A group of farmers has enlisted the services of a solicitor and is in the process of preparing an application to the High Court over concerns that small farmers are being excessively penalised when it comes to Single Farm Payments.
Farmers involved in the action are likely to first launch a test case.
The farmers claim that due to “unprecedented reduced payments” to their Single Farm Payment entitlements in 2013, many are struggling to survive.
They claim that in some cases, parts of farmland that were previously inspected by Department of Agriculture officials and declared eligible for claims for the Single Farm Payment have more recently been deemed ineligible land for the purposes of the scheme.
The farmers believe that the Land Parcel Identification Scheme (LPIS) review, carried out by inspectors, has resulted in some land being incorrectly labelled as ineligible because of departmental fears of heavy fines from Europe for over-claims of farm land linked to the payment.
Corinne Maguire and her husband James, who farm suckler cows and sheep near Skibbereen in West Cork, are among those involved in preparing the legal action.
Ms Maguire said many farmers had been badly affected by what she described as the department carrying out “damage control”.

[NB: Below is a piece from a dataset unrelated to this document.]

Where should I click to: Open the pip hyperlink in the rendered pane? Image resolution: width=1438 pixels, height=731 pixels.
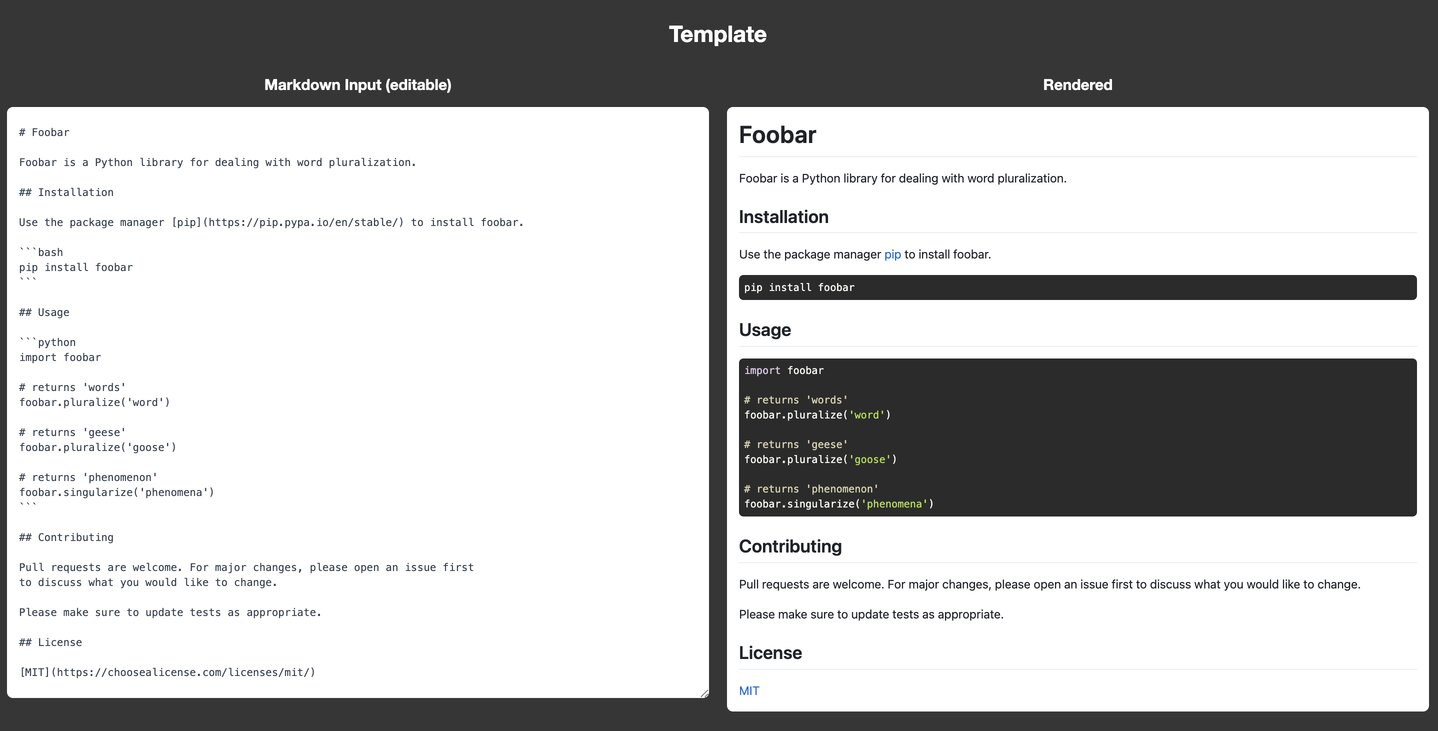pos(892,254)
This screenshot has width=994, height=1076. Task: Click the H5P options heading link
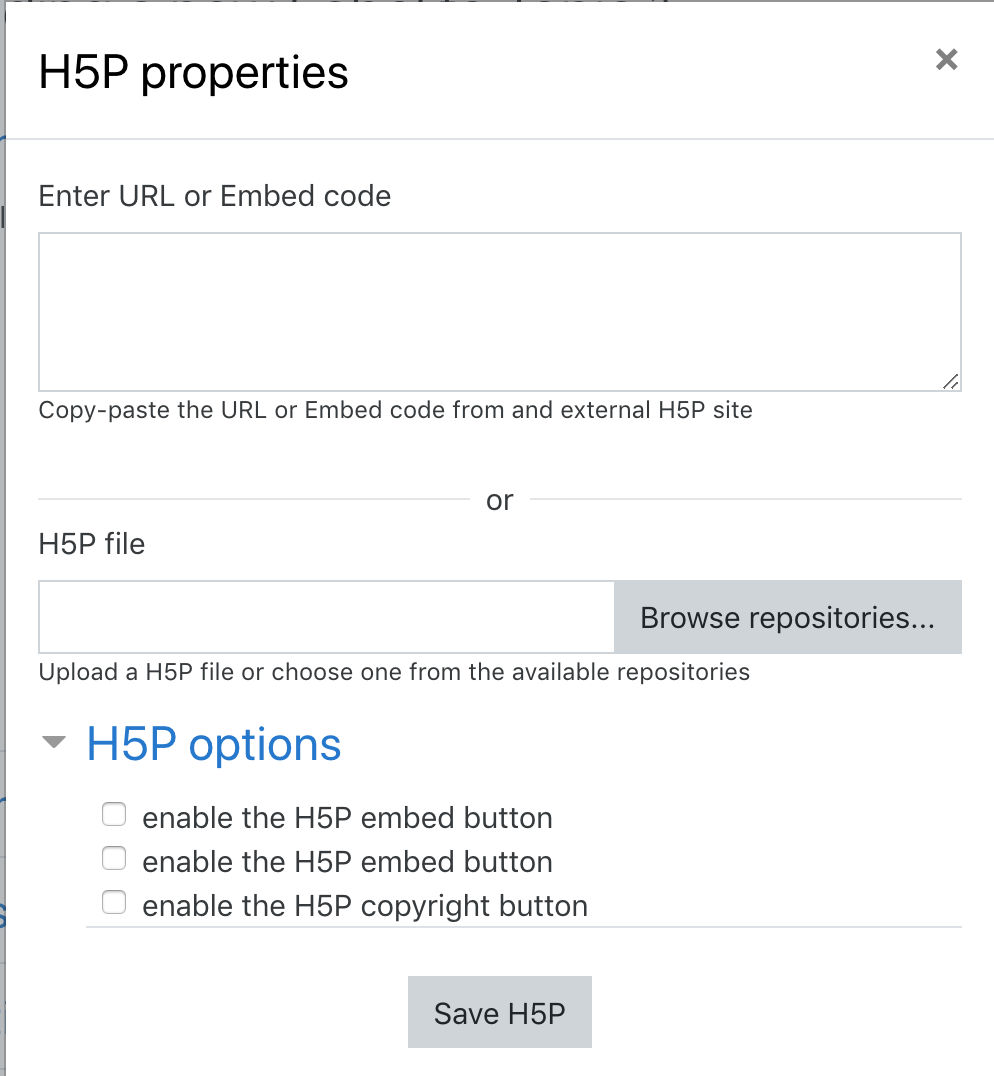(213, 745)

“What the department is doing, rightly or unjustly, is damage control,” she said, referring to the threat of fines from Europe.
She said “gross errors” had been made in other ways, such as the misreading of maps, by the department and that the survival of some farms was at stake.
She also said that where farmers were identified as having over-claimed by 20% or more, they lose 100% of their entire Single Farm Payment. The group has said this is an arbitrary and disproportionate penalty, prompting the legal challenge.
Dermot Kelleher, chairman of the West Cork branch of the Irish Cattle and Sheep Farmers’ Association, said while he was not personally affected, he knew many farmers who were and that there was growing support for those behind the proposed legal action.
“There is no understanding of people living in disadvantaged areas,” he said.